### Document text:
** begin **

Not always the case, I would pay gas monthly/3 monthly at my old house by direct billing like I would electricity. My new house is only electricity so I don't pay for gas anymore but the meter system with pay cards/smart meter apps isn't the only way, it's just a way that costs far more than paying monthly and a method that is forced onto poorer families who miss payments because "fuck your for being poor and needing heating".

I remember my mum was forced onto one of these meters for electricity when I was a kid and it was a fucking nightmare of "oops forgot to top up the meter so we have no power for a while" despite having 4 disabled kids living in the house. Even though they'd not automatically cut it overnight (when I was younger it was like 8pm until 8am during half the year and 9pm until 9am the other half) they'd still expect you to pay for that usage overnight when you topped up before letting any credit you added to the meter be used for new usage, which fucking sucked.
 

PinkSpider

Member
Oct 27, 2017
5,743
Just reading the article; it's a DCA that other suppliers use too so bet this isn't just limited to British Gas. They also will have had reports at each stage of the process and will have reporting on this. The owner of them probably wouldn't know but the DCA teams certainly would.
Not always the case, I would pay gas monthly/3 monthly at my old house by direct billing like I would electricity. My new house is only electricity so I don't pay for gas anymore but the meter system with pay cards/smart meter apps isn't the only way, it's just a way that costs far more than paying monthly and a method that is forced onto poorer families who miss payments because "fuck your for being poor and needing heating".

I remember my mum was forced onto one of these meters for electricity when I was a kid and it was a fucking nightmare of "oops forgot to top up the meter so we have no power for a while" despite having 4 disabled kids living in the house. Even though they'd not automatically cut it overnight (when I was younger it was like 8pm until 8am during half the year and 9pm until 9am the other half) they'd still expect you to pay for that usage overnight when you topped up before letting any credit you added to the meter be used for new usage, which fucking sucked.
I think most people are on monthly/quarterly direct debit based on meter reads or estimated consumption based on past read history.

Pre payment meters are forced on to the poorer sadly and stupidly cost more. Used to have a poorer mate with one and sometimes he'd run out of power and not have any money till universal credit day so sometimes would sit in the cold/dark flat with nothing to do. Spent a fair bit of time at mine to keep warm and not go insane.

** end **

### Provided records:
** begin **

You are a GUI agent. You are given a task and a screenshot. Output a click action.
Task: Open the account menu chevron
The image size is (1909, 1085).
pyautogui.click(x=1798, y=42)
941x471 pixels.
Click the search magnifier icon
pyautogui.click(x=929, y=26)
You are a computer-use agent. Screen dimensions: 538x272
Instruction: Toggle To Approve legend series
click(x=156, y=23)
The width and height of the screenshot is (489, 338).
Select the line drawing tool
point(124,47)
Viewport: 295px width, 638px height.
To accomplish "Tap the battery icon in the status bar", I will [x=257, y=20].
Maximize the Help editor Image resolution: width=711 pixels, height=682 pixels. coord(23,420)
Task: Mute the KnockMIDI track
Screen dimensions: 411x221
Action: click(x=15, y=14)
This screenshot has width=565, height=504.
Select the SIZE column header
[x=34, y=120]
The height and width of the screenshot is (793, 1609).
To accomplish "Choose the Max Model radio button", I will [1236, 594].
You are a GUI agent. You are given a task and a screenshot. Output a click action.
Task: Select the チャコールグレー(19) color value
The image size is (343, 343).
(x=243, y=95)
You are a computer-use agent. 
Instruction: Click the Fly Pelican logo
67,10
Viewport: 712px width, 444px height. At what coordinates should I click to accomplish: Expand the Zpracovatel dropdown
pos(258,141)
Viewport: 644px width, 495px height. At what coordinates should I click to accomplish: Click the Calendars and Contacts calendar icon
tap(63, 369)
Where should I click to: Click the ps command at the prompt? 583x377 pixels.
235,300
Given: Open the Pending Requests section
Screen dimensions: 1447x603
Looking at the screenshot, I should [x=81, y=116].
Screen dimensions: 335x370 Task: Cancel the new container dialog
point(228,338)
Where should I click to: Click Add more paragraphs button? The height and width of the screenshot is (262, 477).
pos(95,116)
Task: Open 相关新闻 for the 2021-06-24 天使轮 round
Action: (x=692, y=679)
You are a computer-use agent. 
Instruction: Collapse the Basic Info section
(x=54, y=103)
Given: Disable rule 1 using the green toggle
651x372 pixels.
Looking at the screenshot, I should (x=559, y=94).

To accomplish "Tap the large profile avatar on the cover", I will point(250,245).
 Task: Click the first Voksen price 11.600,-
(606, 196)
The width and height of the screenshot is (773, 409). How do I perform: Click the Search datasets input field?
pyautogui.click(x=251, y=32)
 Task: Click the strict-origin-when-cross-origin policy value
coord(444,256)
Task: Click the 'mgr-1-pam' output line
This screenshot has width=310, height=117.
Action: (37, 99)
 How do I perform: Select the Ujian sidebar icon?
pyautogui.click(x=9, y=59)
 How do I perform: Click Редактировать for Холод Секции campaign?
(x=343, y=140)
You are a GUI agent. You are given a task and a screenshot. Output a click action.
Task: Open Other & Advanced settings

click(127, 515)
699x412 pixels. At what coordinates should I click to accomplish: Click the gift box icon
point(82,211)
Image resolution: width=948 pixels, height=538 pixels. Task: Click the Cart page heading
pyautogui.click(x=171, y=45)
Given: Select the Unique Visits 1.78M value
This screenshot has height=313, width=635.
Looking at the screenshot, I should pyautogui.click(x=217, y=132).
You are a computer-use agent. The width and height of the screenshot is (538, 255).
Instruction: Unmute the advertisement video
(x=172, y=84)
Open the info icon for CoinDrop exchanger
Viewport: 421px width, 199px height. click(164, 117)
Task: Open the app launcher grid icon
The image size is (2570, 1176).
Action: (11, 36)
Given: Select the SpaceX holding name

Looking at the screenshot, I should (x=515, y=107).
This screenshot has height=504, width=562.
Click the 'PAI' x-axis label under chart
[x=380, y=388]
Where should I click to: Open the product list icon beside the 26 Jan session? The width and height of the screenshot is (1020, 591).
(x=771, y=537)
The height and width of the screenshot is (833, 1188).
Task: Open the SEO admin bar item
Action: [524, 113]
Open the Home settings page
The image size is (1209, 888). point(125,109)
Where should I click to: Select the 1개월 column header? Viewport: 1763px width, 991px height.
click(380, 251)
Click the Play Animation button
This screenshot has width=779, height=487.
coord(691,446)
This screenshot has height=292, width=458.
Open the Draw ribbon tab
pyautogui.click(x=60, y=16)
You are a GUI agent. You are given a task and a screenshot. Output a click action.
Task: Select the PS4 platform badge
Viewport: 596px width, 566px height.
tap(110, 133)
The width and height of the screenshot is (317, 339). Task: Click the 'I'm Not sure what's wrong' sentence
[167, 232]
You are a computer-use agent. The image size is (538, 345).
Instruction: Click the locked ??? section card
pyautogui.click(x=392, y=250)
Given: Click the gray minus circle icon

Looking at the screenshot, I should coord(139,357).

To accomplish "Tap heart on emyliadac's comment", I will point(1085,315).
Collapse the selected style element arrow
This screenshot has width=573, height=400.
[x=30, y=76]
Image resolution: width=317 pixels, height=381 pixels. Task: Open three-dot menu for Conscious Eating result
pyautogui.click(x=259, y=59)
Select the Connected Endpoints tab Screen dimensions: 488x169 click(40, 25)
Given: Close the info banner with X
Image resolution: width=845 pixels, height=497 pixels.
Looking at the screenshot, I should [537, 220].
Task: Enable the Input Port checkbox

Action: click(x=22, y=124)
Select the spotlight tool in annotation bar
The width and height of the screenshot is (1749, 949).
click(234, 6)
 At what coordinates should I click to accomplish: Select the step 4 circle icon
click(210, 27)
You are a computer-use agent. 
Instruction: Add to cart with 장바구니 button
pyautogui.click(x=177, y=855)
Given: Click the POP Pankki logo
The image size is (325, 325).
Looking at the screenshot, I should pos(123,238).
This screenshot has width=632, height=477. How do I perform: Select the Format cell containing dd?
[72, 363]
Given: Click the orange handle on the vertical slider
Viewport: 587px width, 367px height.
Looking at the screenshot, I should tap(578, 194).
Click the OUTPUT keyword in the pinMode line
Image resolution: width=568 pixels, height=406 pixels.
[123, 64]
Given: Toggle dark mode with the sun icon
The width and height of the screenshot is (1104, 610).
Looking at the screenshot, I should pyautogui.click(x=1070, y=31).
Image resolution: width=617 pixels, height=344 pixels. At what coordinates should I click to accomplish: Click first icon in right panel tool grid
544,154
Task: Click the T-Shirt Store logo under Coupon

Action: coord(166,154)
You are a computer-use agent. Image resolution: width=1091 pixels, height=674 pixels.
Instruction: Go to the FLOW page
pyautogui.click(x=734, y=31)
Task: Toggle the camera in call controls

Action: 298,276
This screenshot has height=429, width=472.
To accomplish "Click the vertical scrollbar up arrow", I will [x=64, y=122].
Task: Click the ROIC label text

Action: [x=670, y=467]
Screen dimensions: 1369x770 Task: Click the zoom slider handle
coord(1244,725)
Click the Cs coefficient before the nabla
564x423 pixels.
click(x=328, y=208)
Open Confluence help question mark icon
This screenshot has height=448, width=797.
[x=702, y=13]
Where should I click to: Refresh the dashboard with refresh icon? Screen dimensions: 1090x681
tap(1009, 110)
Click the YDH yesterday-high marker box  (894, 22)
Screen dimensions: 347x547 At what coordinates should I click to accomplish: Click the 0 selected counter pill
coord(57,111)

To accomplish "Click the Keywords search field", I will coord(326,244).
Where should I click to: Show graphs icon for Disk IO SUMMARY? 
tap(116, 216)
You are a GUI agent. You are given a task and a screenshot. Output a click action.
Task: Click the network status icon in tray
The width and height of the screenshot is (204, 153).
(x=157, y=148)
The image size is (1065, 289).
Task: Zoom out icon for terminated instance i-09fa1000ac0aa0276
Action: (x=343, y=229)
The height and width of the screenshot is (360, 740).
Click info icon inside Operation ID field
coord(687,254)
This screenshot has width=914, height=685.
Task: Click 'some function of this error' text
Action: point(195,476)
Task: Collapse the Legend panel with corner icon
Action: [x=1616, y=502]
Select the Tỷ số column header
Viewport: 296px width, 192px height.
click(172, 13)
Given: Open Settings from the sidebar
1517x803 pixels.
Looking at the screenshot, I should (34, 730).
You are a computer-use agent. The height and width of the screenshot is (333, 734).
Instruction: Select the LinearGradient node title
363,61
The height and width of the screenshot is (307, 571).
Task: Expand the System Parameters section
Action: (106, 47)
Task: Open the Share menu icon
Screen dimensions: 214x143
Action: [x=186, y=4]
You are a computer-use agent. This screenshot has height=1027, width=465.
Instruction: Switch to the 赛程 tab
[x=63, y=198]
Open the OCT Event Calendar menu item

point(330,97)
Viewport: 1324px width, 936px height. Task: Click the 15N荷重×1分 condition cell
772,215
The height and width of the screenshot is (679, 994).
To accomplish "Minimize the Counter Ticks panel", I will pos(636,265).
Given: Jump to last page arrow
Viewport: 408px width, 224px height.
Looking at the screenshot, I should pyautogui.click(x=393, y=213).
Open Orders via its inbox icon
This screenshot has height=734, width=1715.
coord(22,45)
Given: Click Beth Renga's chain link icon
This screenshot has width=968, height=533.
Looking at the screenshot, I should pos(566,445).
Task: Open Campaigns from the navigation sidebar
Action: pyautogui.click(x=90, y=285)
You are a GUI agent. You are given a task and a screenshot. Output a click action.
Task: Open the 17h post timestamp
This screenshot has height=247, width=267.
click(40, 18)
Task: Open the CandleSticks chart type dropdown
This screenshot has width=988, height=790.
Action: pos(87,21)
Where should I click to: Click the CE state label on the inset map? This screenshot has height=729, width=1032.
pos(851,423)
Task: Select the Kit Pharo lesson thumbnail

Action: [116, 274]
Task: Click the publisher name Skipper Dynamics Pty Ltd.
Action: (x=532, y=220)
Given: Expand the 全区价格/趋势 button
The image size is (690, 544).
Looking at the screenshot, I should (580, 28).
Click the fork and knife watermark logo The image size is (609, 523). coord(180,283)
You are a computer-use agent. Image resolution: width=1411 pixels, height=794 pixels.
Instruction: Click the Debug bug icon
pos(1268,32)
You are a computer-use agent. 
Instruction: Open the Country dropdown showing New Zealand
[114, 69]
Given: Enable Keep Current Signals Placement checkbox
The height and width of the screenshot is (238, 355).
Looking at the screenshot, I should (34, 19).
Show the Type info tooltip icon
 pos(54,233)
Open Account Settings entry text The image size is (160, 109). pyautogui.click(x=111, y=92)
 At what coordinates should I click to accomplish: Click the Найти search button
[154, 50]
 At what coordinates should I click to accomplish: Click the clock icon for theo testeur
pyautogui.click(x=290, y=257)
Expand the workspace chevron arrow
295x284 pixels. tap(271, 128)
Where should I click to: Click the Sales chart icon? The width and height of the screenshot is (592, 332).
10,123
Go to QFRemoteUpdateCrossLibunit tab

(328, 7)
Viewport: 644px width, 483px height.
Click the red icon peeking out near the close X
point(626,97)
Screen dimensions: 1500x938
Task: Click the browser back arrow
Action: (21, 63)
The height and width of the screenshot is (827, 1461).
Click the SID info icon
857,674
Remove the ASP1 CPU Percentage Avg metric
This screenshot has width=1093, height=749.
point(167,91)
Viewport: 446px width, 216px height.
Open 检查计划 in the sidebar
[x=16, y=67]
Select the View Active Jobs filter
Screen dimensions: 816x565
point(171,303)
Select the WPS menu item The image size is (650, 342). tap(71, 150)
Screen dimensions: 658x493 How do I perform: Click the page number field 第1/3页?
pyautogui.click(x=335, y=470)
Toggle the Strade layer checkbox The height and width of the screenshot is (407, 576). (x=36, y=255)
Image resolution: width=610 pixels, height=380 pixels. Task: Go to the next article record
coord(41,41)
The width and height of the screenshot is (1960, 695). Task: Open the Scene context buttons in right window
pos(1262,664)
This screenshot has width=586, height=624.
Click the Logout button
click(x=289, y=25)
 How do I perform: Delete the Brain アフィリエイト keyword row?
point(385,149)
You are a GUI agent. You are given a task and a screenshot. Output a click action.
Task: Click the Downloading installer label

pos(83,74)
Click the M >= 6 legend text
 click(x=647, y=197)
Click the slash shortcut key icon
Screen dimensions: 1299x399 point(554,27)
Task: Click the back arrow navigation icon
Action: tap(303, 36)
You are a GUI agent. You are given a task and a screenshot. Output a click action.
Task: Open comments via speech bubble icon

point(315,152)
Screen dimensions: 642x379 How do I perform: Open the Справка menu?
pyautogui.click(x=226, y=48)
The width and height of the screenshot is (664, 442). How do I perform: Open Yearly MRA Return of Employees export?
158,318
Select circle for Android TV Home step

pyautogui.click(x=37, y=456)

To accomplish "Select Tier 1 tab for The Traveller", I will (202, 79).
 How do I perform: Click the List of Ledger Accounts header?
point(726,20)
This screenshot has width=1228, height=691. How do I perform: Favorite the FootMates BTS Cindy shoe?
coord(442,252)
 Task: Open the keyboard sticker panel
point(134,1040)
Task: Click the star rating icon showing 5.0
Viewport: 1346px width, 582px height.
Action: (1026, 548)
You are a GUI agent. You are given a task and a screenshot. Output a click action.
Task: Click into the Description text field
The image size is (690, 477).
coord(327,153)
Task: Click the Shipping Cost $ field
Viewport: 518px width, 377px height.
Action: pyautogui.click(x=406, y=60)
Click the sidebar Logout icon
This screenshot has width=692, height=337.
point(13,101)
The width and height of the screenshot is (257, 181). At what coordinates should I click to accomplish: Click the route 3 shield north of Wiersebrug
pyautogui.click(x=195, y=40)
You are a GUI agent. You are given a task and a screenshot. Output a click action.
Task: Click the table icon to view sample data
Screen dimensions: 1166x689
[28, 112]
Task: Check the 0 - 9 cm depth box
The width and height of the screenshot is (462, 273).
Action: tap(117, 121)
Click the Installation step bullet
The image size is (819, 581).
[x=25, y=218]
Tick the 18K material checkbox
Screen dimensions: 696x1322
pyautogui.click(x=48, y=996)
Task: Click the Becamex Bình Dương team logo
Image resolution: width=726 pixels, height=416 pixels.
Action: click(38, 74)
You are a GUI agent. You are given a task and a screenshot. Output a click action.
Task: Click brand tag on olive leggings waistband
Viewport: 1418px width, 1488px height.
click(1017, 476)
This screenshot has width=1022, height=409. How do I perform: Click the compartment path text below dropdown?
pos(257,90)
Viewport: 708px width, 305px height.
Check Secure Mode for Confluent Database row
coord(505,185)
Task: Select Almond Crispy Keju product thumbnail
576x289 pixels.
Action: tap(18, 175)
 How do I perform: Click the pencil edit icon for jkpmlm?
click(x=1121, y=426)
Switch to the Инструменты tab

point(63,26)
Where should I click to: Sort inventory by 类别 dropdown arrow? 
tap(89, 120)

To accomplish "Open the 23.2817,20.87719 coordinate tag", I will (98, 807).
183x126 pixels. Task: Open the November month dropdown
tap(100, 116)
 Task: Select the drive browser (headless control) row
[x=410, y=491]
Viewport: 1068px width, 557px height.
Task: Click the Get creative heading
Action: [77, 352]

** end **

### What you have to do:
Rewrite the passage of the forum discussion of prepayment meters from "Pre payment meters" up to and including "not go insane.", changing "mate" to "friend".

### Solution for this problem:
Pre payment meters are forced on to the poorer sadly and stupidly cost more. Used to have a poorer friend with one and sometimes he'd run out of power and not have any money till universal credit day so sometimes would sit in the cold/dark flat with nothing to do. Spent a fair bit of time at mine to keep warm and not go insane.